Listed entries Block Start
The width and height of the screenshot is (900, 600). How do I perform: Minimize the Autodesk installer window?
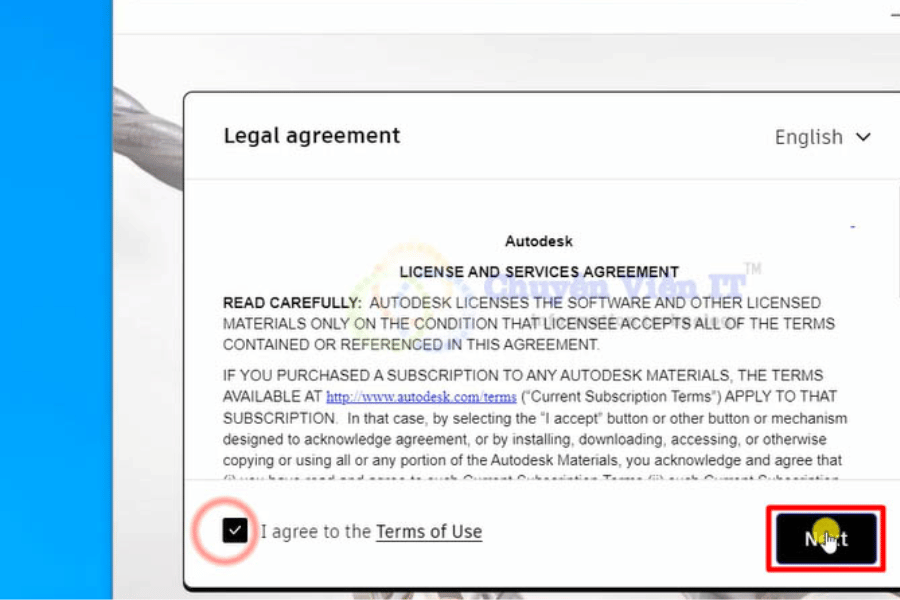(893, 14)
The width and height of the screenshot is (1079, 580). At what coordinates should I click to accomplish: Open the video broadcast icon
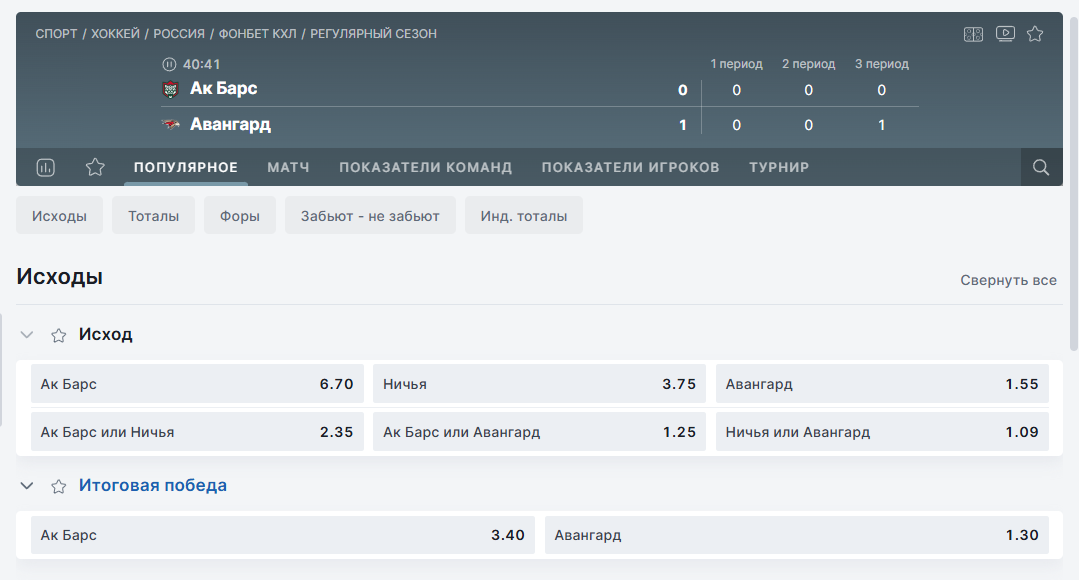tap(1005, 34)
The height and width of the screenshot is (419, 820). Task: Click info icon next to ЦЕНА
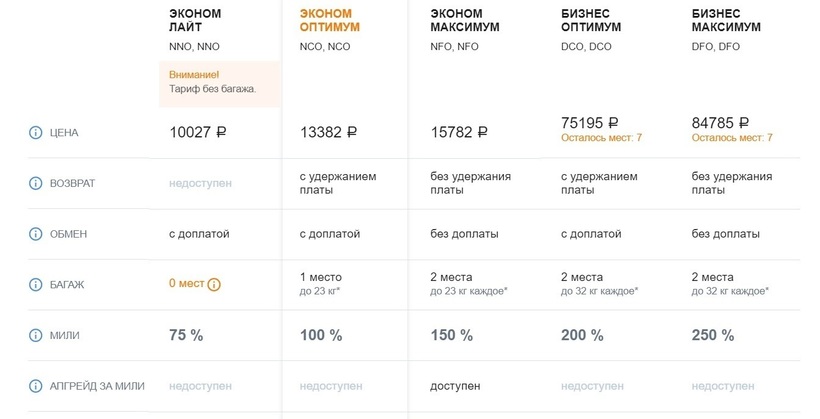click(36, 133)
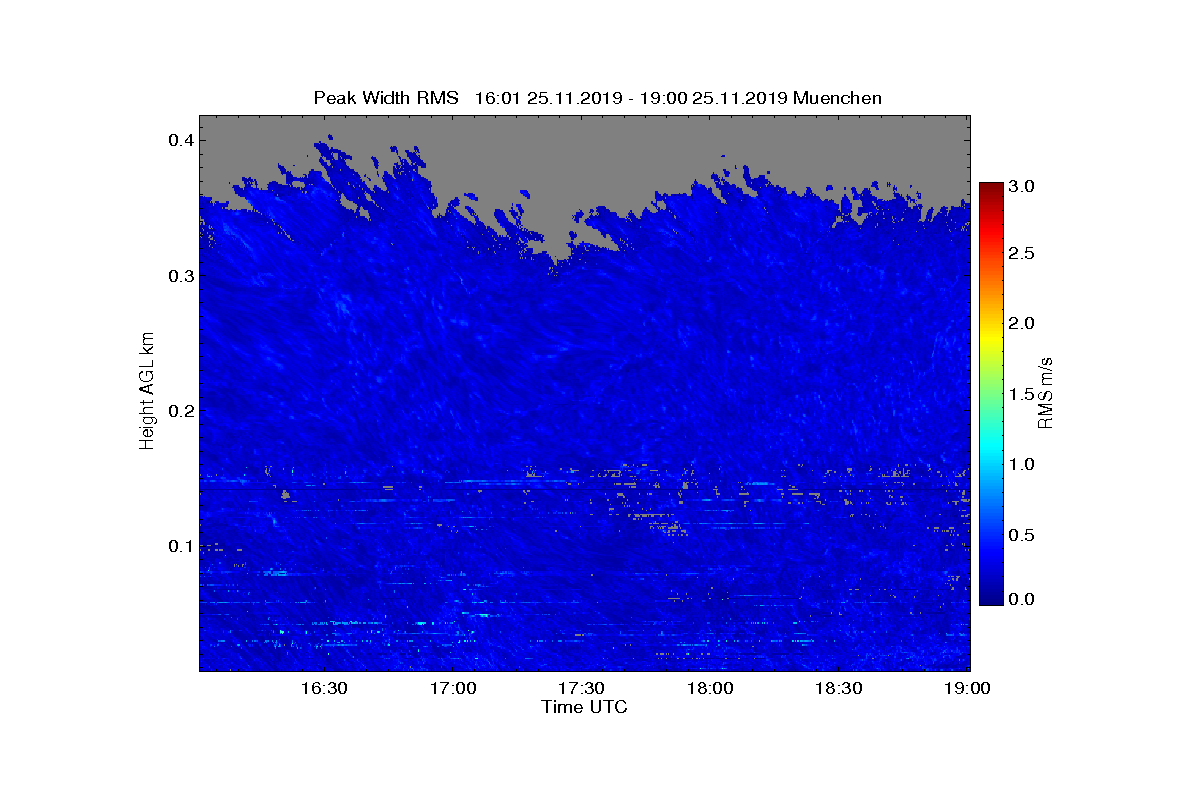Click the Muenchen location text in title

click(837, 98)
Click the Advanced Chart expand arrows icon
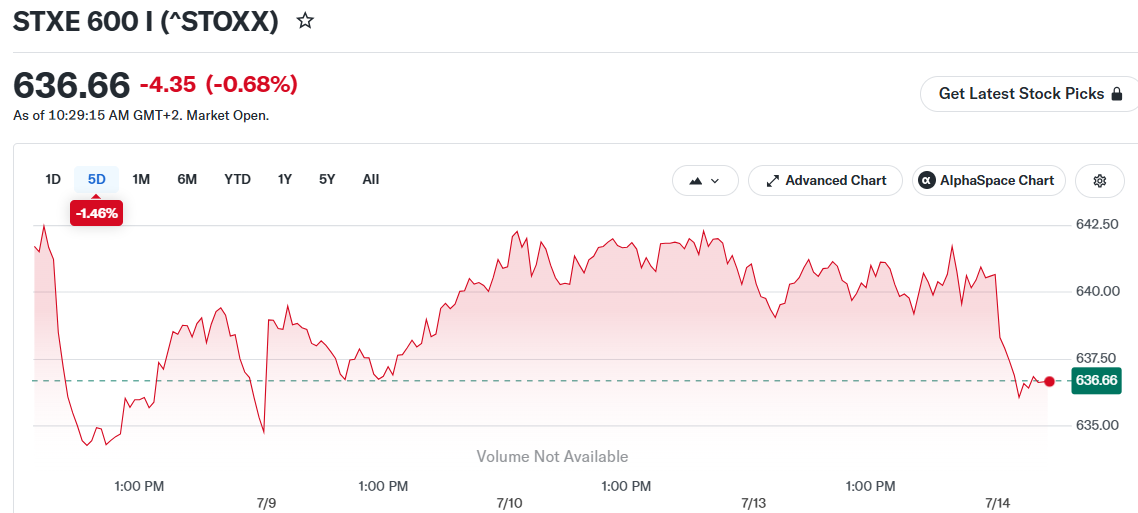Screen dimensions: 1138x513 772,181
Listed entries Block End
• What needs to be done: Produce a word-for-word version of the material, with no pictures included.

• Completed exercise:
The width and height of the screenshot is (900, 600). How do I perform: Minimize the Autodesk installer window?
(893, 14)
The width and height of the screenshot is (1079, 580). At what coordinates should I click to accomplish: Open the video broadcast icon
tap(1005, 34)
The height and width of the screenshot is (419, 820). Task: Click info icon next to ЦЕНА
click(36, 133)
Click the Muenchen location text in title

click(837, 98)
Click the Advanced Chart expand arrows icon
Screen dimensions: 1138x513 772,181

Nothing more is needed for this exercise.